Veröffentlicht in 1. Mose

Abrams Berufung

1. Mose 12,1-9 (2)

„Und ich will dich zum großen Volk machen und will dich segnen und dir einen großen Namen machen, und du sollst ein Segen sein.“

Als Abram 75 Jahre alt war, sprach Gott zu ihm persönlich: „Geh aus deinem Vaterland und von deiner Verwandtschaft und aus deines Vaters Hause in ein Land, das ich dir zeigen will.“ Er versprach ihm dafür reichsten Segen. In Abram sollten alle Geschlechter auf Erden gesegnet werden! Tatsächlich machte Gott Abram zum Stammvater Israels sowie aller Juden und Christen.

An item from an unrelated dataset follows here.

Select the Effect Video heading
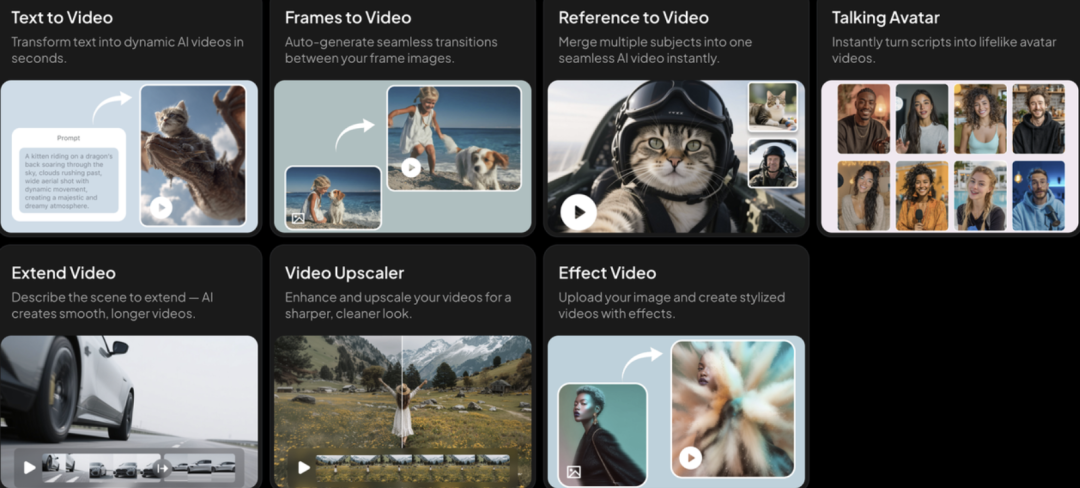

Für Abram muss es sehr schwierig gewesen sein, seine Verwandten zu verlassen und die Reise ins Ungewisse zu wagen. Weder wusste er, wie das Land aussah, noch was ihn dort, im Gebiet eines fremden Volkes, erwartete. Aber er entschied sich dazu, Gottes Berufung zu folgen. Mit sich nahm er seine Frau, seinen Neffen, seine Bediensteten und Besitztümer. In Kanaan angekommen, durchzog er das Land bis an die Stätte bei Sichem. Dort erschien ihm der Herr erneut und versprach ihm, das Land seinen Nachkommen zu geben. Aus Dankbarkeit baute Abram Gott dort einen Altar. Aber nicht nur hier, sondern auch als er weiterzog und sich in der Nähe von Bethel niederließ und dort betete. Das zeigt, dass Abram eine persönliche Beziehung zu Gott hatte und seine Orientierung suchte. Später zog Abram weiter in den Süden des Landes.

Gebet: Danke, Herr, für deinen reichen Segen. Lehre mich eine Haltung von Gehorsam, Hoffnung und Dankbarkeit gegenüber dir.